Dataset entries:
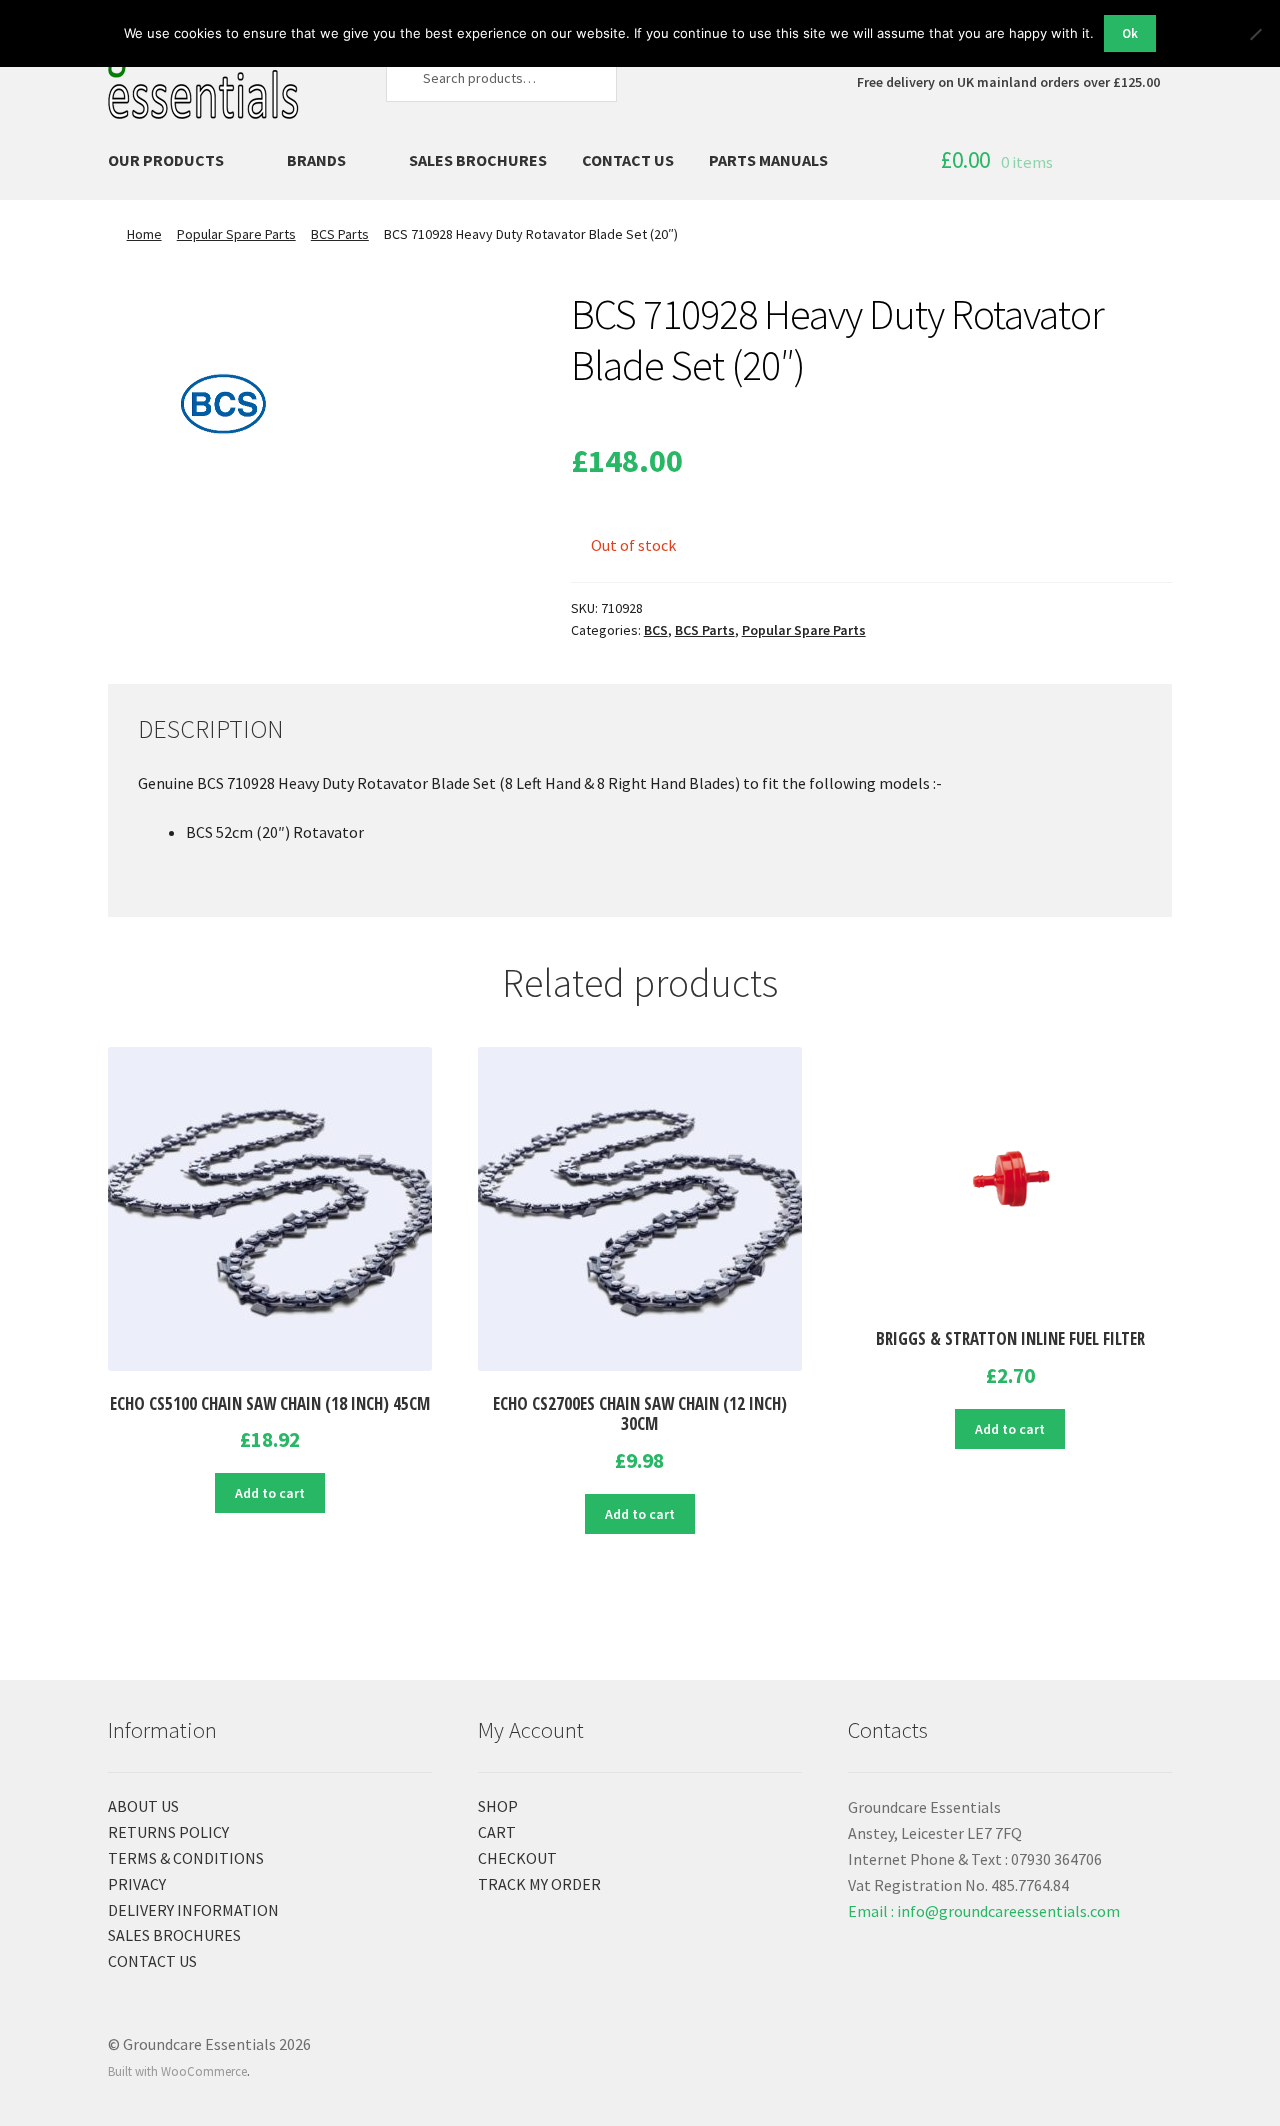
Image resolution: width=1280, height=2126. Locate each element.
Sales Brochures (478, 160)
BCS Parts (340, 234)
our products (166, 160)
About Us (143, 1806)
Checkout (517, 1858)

* **EXERCISE BRIEF**
The expected output is each record, copied exactly, and nothing in place of the pictures.

* **EXERCISE SOLUTION**
Image resolution: width=1280, height=2126. Locate each element.
Sales Brochures (478, 160)
BCS Parts (340, 234)
our products (166, 160)
About Us (143, 1806)
Checkout (517, 1858)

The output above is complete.